2015年1月23日金曜日

クマ対ヒトのせめぎ合いはクマに軍配か

 昨秋、長野でツキノワグマが里に出て、人への被害が増えて過去最高になったという報道があった。エサのドングリが不作だったということが原因の一つとされていた。エサが無ければ里に下りてきて、農作物でも柿でも食べるという。荒れた里山が徘徊しやすい環境を与えているという指摘もある。農家の継続ができなくなって、里山の保守管理もできず、暮らす人も減るということで人の「生息環境」が不活性化してきてしまった。

 そこにクマが出没するということになった。したがって、クマの繁殖数が増えて、その分だけまた食糧不足に陥っているという見方もある。昨年春に、岩手県だったが数少ない渓流釣りでも、出会ったのだから推して知るべしという感がする。
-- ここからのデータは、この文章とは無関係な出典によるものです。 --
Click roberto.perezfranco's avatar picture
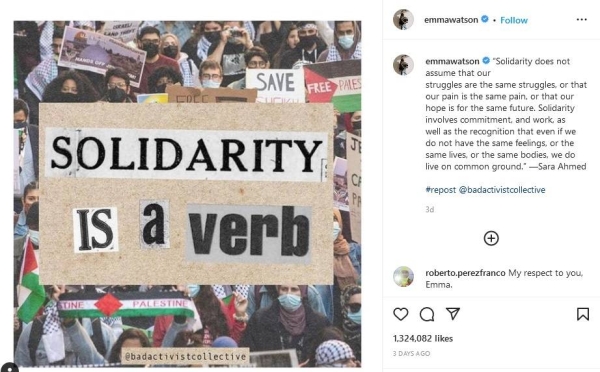The height and width of the screenshot is (372, 600). [403, 276]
増えているクマを狩猟で減少させることも、高齢化によってできなくなっている事情もあると言われている。

 「地方創生」の呼び声で、自治体の動きも伝えられるが、こうした現状に適合した地方の活性化ができるのだろうか?コストパフォーマンスなる物差しで、金にならないところは切り捨ててしまう発想では、クマの生息テリトリーがもっと増えてしまうことにもなりかねない。

 「甘み」や「苦み」などの味覚が認識できない子供たちが30%にも上るということが、東京医科歯科大学の調査でわかった。濃い味の飲食によるものと言われている。美味しいものを探し回る力は、人の生活よりもクマの方が幅を利かしているようだ。